View from Pax, study (2004), by Mary Adam
(Pastel study of view from Pax Guest House, Mount St. Benedict, Trinidad)

It was Holy Week, so I went out to stay in a little Benedictine monastery in the hills behind Port of Spain. They maintain a guest house where many people go for the cool air....

On Good Friday pilgrims of all races and creeds assembled to kiss the Cross from all parts of the island--Hindus, Protestants, Chinese--and for Easter morning the church and courtyard of the monastery were packed with a dense crowd. They began arriving at about ten on Saturday evening, and all through the night we could hear the chatter and the padding of bare feet as they climbed past the guest house. The first Mass was said before dawn, and after it the great crowd formed a procession, each carrying a candle in a coloured paper shade. As the only white man present I found a torch thrust in my hands to carry in front of the Host. The line of coloured lights wound down the steeply graded hill road and climbed back again to the church, and just as we reached the summit again day began to break over the hills and there was a feeling of New Year.


-- From the closing paragraphs of Evelyn Waugh's Ninety-two Days: A Journey in Guiana and Brazil, which I've been reading recently.

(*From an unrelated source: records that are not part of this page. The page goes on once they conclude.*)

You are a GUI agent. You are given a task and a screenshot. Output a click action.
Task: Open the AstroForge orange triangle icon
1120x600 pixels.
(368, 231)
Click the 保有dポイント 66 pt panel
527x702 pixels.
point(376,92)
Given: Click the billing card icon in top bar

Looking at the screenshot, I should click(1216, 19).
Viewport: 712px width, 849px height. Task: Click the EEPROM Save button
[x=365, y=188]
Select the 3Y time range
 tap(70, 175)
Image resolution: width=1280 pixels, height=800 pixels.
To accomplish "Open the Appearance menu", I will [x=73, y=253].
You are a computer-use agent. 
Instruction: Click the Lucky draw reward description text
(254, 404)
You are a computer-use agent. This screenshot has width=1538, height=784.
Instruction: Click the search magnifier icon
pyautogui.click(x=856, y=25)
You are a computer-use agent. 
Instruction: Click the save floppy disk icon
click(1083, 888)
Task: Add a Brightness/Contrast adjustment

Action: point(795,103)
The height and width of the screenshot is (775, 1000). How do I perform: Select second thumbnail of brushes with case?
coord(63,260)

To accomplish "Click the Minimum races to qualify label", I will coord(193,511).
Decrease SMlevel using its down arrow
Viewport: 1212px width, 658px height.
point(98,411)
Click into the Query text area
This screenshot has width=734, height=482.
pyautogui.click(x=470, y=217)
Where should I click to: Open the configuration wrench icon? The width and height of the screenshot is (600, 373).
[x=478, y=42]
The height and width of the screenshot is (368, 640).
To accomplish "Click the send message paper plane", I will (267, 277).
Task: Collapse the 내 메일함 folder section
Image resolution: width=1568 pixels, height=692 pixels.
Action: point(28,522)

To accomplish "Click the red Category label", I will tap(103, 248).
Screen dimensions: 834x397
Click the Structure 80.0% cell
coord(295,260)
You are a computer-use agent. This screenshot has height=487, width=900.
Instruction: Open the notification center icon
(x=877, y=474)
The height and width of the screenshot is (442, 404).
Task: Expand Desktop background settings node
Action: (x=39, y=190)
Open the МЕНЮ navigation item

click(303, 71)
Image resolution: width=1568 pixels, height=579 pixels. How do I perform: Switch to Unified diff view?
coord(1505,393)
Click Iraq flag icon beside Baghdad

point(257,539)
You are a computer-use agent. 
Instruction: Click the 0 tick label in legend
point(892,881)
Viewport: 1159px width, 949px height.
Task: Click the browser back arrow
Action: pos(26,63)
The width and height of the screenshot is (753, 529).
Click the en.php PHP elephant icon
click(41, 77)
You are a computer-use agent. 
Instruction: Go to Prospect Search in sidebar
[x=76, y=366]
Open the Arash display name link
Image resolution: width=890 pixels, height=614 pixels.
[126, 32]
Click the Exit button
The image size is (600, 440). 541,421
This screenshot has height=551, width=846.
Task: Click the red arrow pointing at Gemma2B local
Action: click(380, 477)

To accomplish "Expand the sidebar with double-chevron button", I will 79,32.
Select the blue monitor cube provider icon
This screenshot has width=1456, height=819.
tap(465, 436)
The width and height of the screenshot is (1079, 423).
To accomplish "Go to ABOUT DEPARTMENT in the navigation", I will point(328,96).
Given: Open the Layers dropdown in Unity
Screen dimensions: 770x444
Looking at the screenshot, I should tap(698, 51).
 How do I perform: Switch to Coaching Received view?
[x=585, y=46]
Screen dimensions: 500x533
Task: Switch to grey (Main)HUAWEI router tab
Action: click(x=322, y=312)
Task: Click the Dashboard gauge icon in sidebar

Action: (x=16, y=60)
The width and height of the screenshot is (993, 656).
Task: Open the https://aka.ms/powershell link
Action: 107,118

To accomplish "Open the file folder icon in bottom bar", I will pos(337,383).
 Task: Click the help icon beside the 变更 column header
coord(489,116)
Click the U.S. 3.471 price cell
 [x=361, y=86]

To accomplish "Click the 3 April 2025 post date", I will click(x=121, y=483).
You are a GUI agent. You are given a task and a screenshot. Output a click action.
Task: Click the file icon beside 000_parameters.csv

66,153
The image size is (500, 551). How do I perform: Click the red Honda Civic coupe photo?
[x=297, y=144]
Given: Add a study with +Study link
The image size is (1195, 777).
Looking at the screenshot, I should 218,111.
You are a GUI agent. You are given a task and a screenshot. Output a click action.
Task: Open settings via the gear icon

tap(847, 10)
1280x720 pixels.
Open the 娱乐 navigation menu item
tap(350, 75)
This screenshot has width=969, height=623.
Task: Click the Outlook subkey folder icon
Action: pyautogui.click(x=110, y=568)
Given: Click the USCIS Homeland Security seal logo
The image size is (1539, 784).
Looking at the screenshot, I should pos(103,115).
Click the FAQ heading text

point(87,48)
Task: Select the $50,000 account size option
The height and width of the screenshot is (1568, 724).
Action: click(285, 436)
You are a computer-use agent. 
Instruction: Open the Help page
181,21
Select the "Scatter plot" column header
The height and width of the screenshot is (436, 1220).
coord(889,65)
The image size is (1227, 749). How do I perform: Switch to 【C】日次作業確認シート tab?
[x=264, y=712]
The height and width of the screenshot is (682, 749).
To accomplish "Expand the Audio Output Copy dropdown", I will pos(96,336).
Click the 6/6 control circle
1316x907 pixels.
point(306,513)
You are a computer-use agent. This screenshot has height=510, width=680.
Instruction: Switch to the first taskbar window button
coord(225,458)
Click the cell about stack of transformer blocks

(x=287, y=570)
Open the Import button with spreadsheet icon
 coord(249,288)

Friday afternoon I took what may well become a traditional Good Friday drive up to Mount St. Benedict (second year we've done it) with my friend Georgia Popplewell, who sneakily brought along her audio recording equipment. (I got into the car & she thrust a microphone into my hands.) The result is another podcast over at Georgia's Caribbean Free Radio, in which Georgia can be heard discoursing fluently about history, topography, zoology, theology, architecture, etc, & I can be heard giggling & confidently making various inaccurate or inane comments. (I also mention the passage from Ninety-two Days quoted above.) Towards the end of the podcast you'll hear me rashly promising to do this again next year, when I hope I'll manage to stick to subjects I actually know something about.